This past Sunday I took a day trip to the small town of Yamadera. Taking the train to this quiant tourist town took just over an hour winding through the mountainous area of Tohoku region (northern part of the main island of Japan). While on the train we stopped at Sakunami (another resort town that has a famous ensen(traditional Japanese hot spring and spa)) for soup. Now this soup was amazing for two reasons – one it was free (the train stopped and everyone got out to enjoy the free soup) and two it was gorgeous out (18C and sunny). Plus there were a few ladies dressed up in traditional Japanese kimonos. As the train made its way winding through the mountains, I managed to take some videos of the view from the train to show the hilly terrain and the autumn colors.

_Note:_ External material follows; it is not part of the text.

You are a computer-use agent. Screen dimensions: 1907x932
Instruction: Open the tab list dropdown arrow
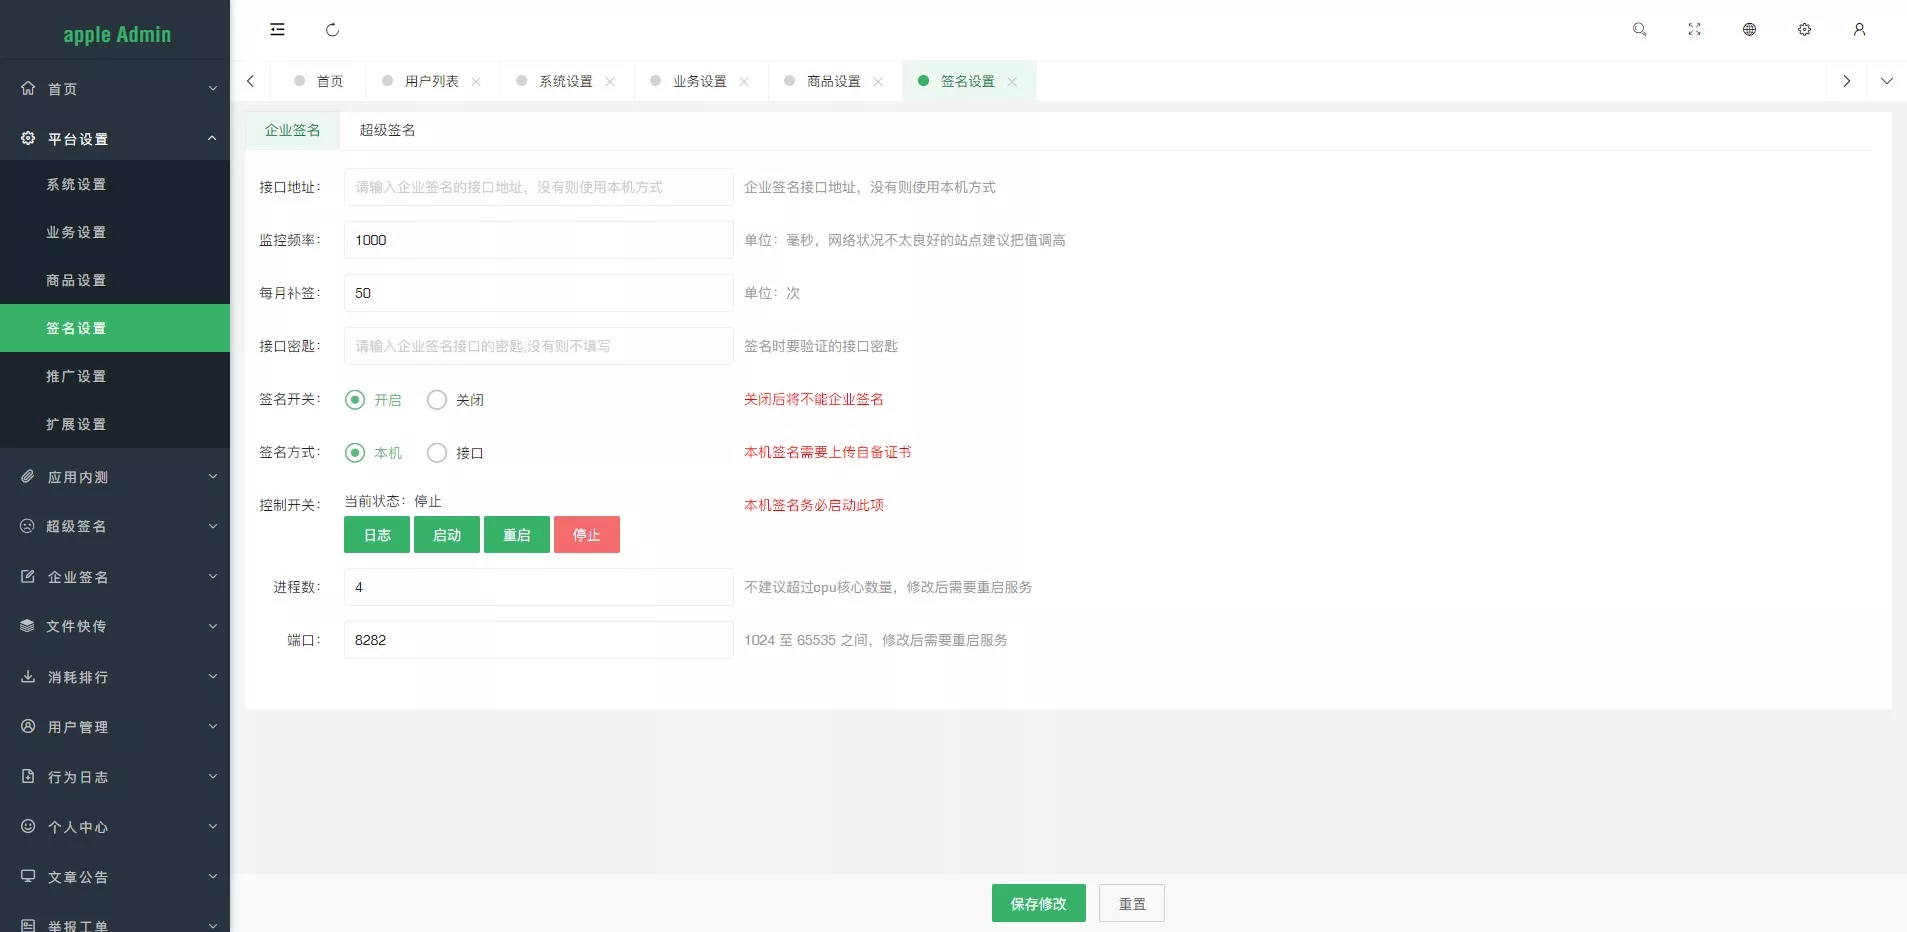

The town of Yamadera is quiet and peaceful (there were a few tourist buses) and there was a continuous stream of tourists heading up to the top of the mountain to see the temple (both foreigners and Japanese). We managed to snag a table at a traditional Japanese restaurant (sitting on the tatami mats on the floor) with bowls of noodles (mountain mushrooms, seaweed) and giant mugs of beer.
The climb up the mountain was slow due to the volume of people and the narrow winding steps. However, it did force me to stop, take some pictures and videos along the way.

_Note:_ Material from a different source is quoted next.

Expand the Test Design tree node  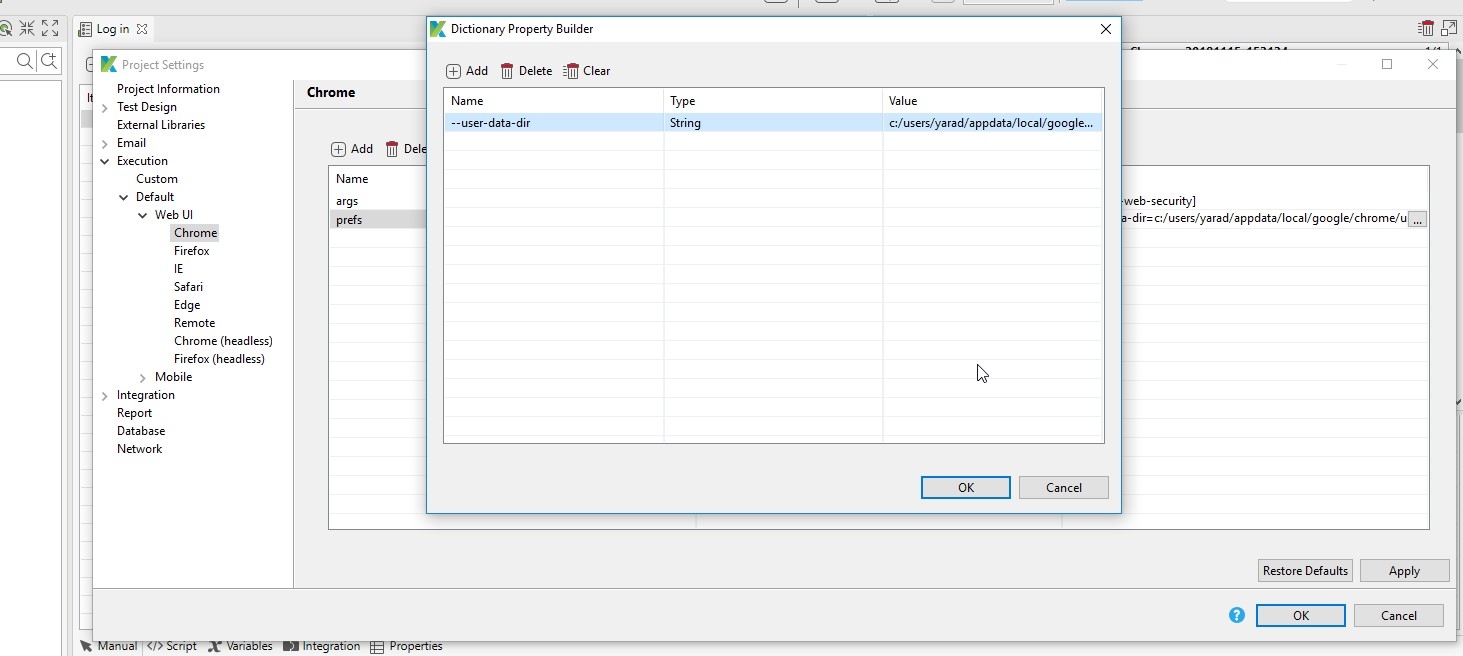105,108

The view from the top was spectacular and breathtaking. There was a shinto ceremony being performed at the temple and being my spiritual self I light some incense and said a prayer. There were two oddities that I noticed at the top – one was a post box and the other was a paved path winding up the rest of the mountain with telephone and electrical wires strung up beside it.
The climb down was much faster (less people as we spent more time than most at the top exploring the various buildings, paths and gardens) and we rewarded ourselves with some zonda ice cream and a tour of a famous pottery shop.
In reality this was more the temple of 500 steps due to my long legs.